Sultan, Oluwo charge Clerics on peace

Yinka Salaam

Sultan of Sokoto, Alhaji Muhammad Sa’ad Abubakar

The Sultan of Sokoto, Alhaji Muhammad Sa’ad Abubakar and the Oluwo of Iwoland, Oba Adul Rasheed Adewale Akanbi, have both cautioned Muslim clerics to avoid preaching that could ignite violence.

Speaking at the inauguration of the Central Mosque of Wings Schools in Iwo, the traditional rulers appealed to all Muslims in the country to live with adherents of other faiths with love.

The Sultan who is also the President-General, Nigeria Supreme Council for Islamic Affairs said it was only in love that progress could be sustained in any country.

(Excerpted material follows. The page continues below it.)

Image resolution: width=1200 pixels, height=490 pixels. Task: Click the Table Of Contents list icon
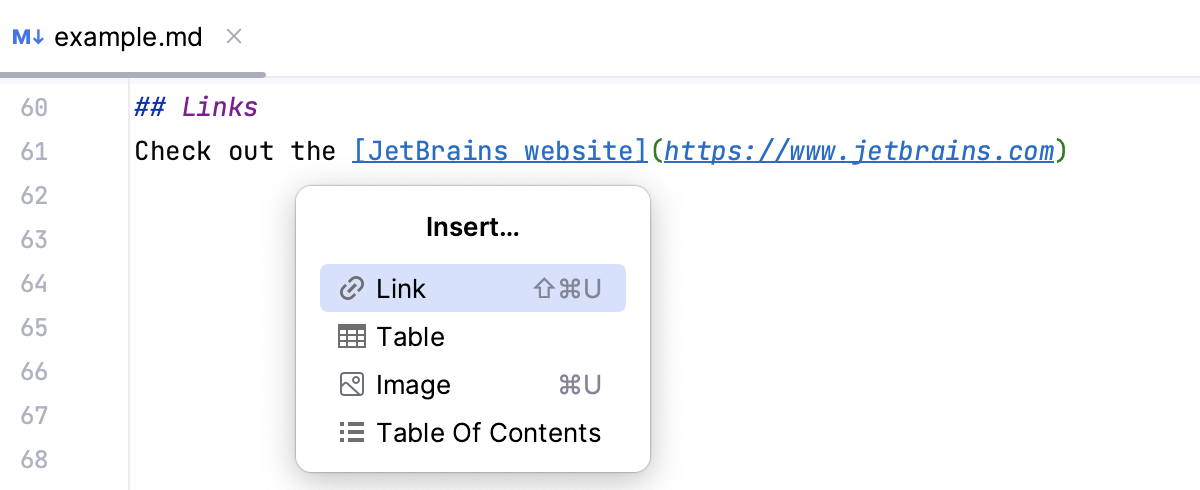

He said life could be better in the society if all Muslims close ranks and unite for development.

“A good practising Muslim should not pretend to be one but work religiously to uphold its doctrinal principle which is love,” he said.

The Sultan charged Muslims to eschew acrimony and mistrust.

While speaking, Oluwo charged Muslims to always centre their preaching on love.

Oba Akanbi said espousing of glittering aspect of Shari’ah on Social-economic relations and good governance through preaching rather than focussing only on punishments has caused a lot of setbacks and acrimony between Muslims and adherents of other faiths.

He said it is only the message of love that could promote peace among the citizenry, stressing that preaching tolerance, endurance, peace, and harmony, mutual understanding; sacrifice among other things would promote love among the people.

He added that if love reigns supreme in the Islamic circle, remarkable progress would be recorded and thereby appealed to Muslims to always embrace love in their various dealings.

Also speaking, the National Commissioner of the Independent National Electoral Commission (INEC) for the South-West, Professor Lai Olurode, called for better understanding and promotion of knowledge and dialogue in addressing issues of national interest.

“We need to understand and appreciate the values of others in order to concede to them a measure of respect as humans.”

He also urged Nigerians to be practically committed to the promotion of cultural literacy, particularly its religious component, maintaining that understanding of other people’s culture and respect for their diversities are key to collective and national developments.